▶ _Material supplied_:
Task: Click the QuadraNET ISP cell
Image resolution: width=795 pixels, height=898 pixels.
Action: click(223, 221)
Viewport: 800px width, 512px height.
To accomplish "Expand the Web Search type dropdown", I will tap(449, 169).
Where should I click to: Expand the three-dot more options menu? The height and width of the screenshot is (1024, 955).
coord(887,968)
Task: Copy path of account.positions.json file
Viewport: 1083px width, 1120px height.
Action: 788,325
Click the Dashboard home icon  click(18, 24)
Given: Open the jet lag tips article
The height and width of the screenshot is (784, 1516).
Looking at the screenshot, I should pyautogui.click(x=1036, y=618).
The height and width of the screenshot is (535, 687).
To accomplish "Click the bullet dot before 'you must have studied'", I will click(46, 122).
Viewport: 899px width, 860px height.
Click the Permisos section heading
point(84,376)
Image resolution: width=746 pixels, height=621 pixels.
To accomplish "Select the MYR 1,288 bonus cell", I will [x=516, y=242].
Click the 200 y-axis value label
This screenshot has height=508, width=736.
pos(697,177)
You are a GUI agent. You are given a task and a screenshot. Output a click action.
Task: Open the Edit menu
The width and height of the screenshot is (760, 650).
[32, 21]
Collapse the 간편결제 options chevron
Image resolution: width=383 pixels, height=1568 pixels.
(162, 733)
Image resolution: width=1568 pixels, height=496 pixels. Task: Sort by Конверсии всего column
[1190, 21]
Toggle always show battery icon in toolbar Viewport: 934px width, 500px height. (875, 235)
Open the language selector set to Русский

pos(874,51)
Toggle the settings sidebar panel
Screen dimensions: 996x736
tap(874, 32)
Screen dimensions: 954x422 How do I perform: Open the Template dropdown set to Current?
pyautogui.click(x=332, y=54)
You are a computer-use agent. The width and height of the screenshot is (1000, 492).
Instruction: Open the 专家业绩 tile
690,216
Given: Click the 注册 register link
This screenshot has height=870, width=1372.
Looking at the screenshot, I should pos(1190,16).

▶ _What to work on_: Restate the listing exactly, starting at its first line and ending at the line where "Collapse the 간편결제 options chevron" occurs; include both and no other lines.

▶ _Final answer_:
Task: Click the QuadraNET ISP cell
Image resolution: width=795 pixels, height=898 pixels.
Action: click(223, 221)
Viewport: 800px width, 512px height.
To accomplish "Expand the Web Search type dropdown", I will tap(449, 169).
Where should I click to: Expand the three-dot more options menu? The height and width of the screenshot is (1024, 955).
coord(887,968)
Task: Copy path of account.positions.json file
Viewport: 1083px width, 1120px height.
Action: 788,325
Click the Dashboard home icon  click(18, 24)
Given: Open the jet lag tips article
The height and width of the screenshot is (784, 1516).
Looking at the screenshot, I should pyautogui.click(x=1036, y=618).
The height and width of the screenshot is (535, 687).
To accomplish "Click the bullet dot before 'you must have studied'", I will click(46, 122).
Viewport: 899px width, 860px height.
Click the Permisos section heading
point(84,376)
Image resolution: width=746 pixels, height=621 pixels.
To accomplish "Select the MYR 1,288 bonus cell", I will [x=516, y=242].
Click the 200 y-axis value label
This screenshot has height=508, width=736.
pos(697,177)
You are a GUI agent. You are given a task and a screenshot. Output a click action.
Task: Open the Edit menu
The width and height of the screenshot is (760, 650).
[32, 21]
Collapse the 간편결제 options chevron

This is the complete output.